Supplied information:
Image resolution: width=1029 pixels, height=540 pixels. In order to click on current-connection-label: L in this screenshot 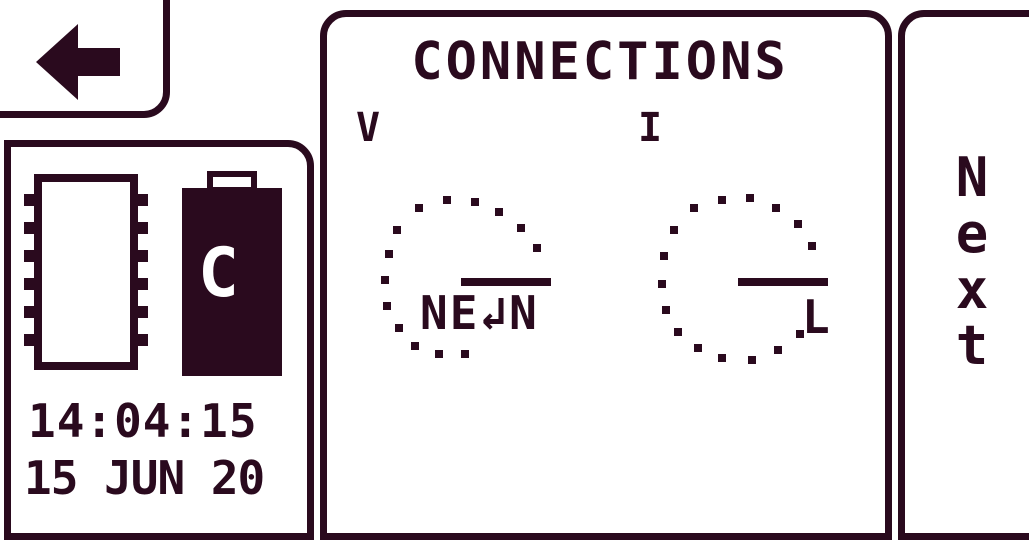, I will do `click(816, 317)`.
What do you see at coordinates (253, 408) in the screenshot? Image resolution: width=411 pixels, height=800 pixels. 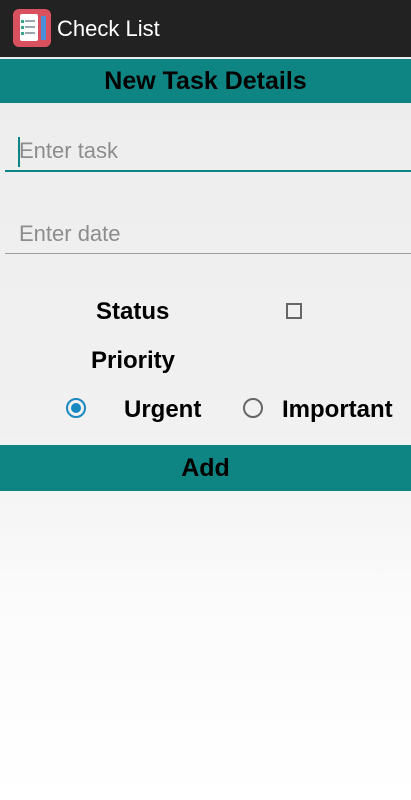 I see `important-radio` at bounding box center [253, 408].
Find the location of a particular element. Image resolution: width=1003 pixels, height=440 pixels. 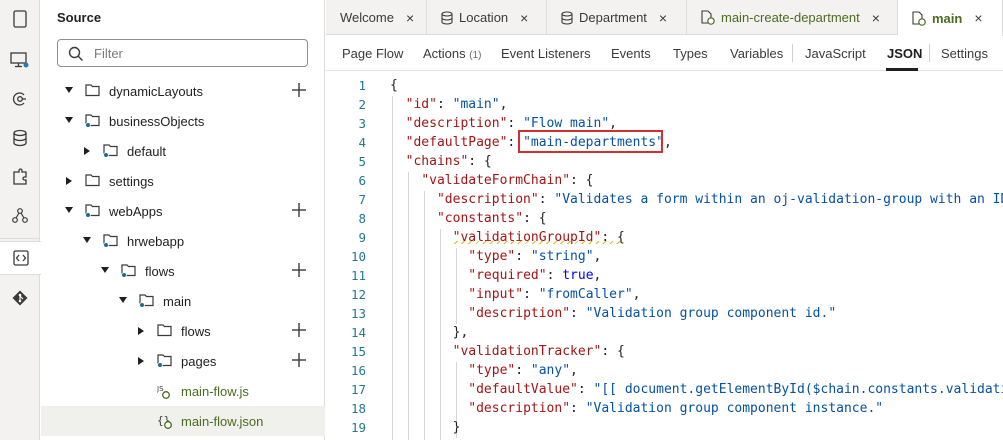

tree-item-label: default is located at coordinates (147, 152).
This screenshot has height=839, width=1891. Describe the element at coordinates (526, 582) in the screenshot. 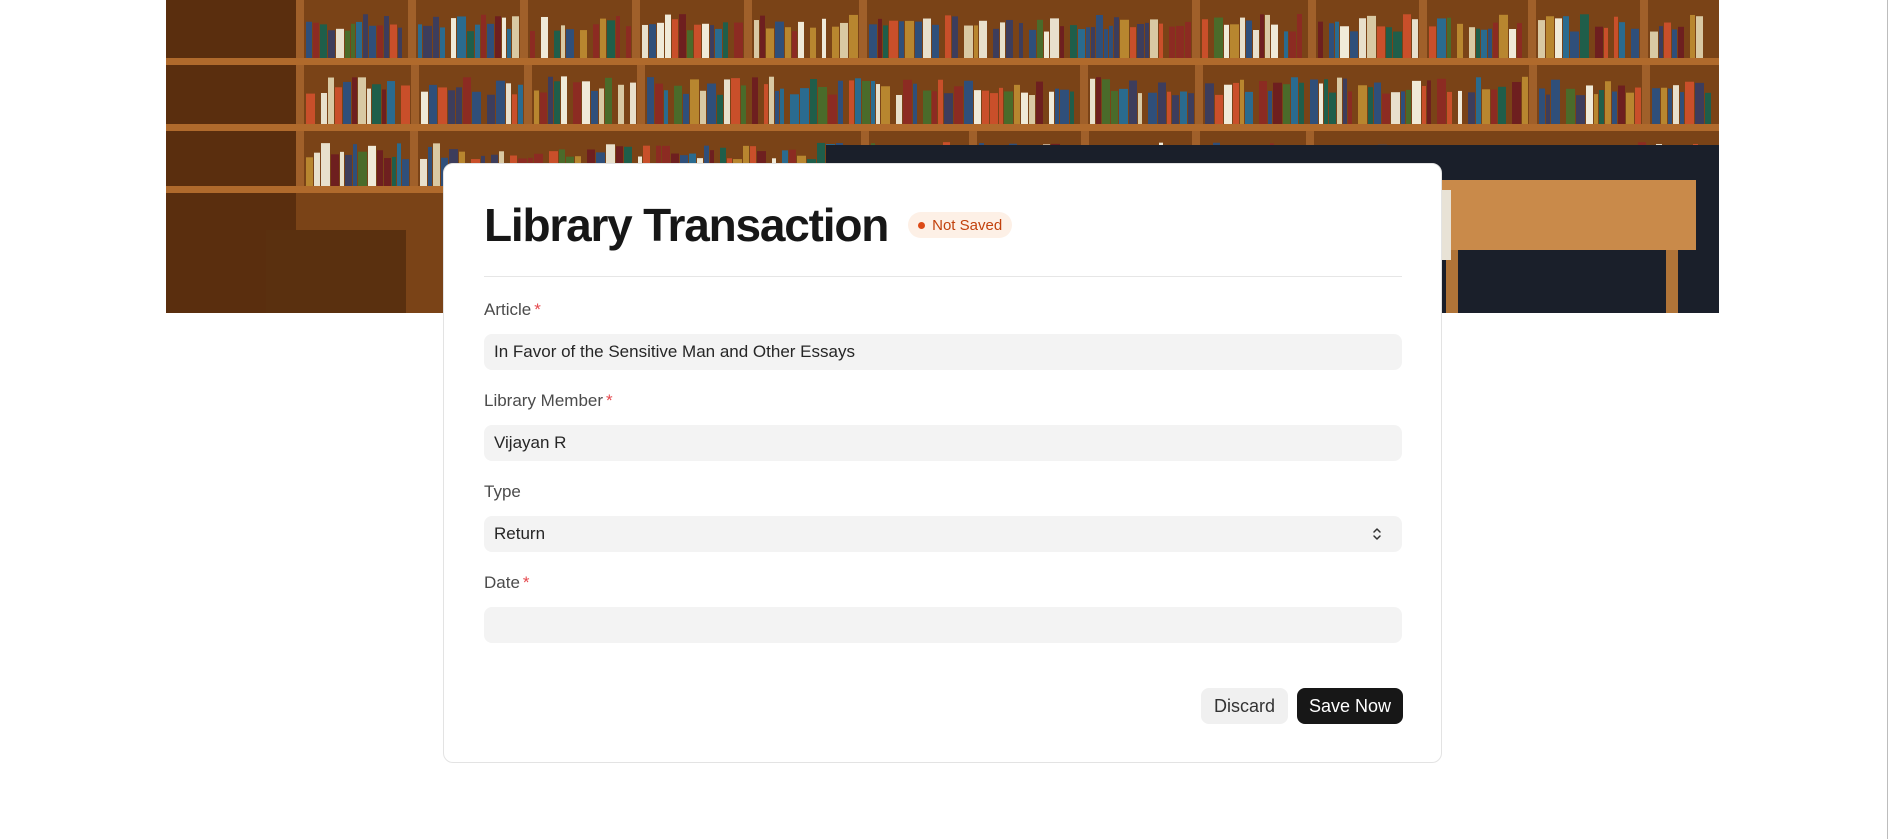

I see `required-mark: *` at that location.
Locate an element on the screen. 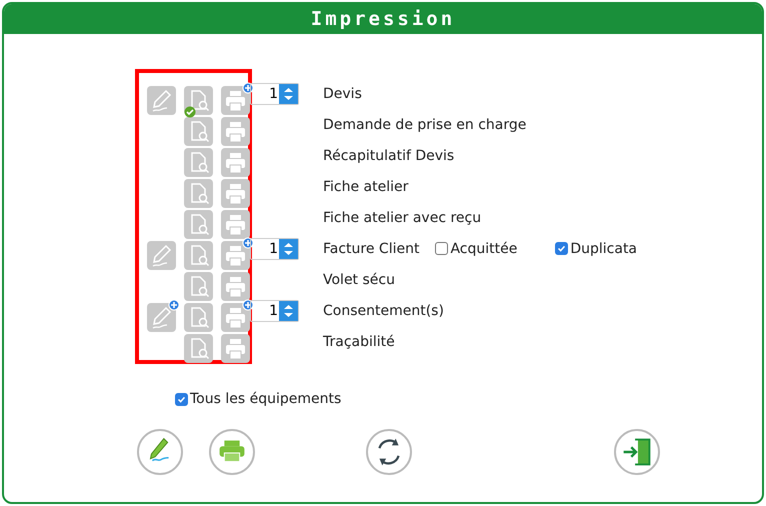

The task: Render every line from the one containing "This screenshot has" through the end of the entries, inclusive, as a Markdown table with columns Row and Line, skipping blank lines. Leave the pictures out.

Reply to the task:
| Row | Line |
|---|---|
| 1 | This screenshot has height=839, width=1891. Describe the element at coordinates (526, 582) in the screenshot.  |
| 2 | I see `required-mark: *` at that location. |
| 3 | Locate an element on the screen.  |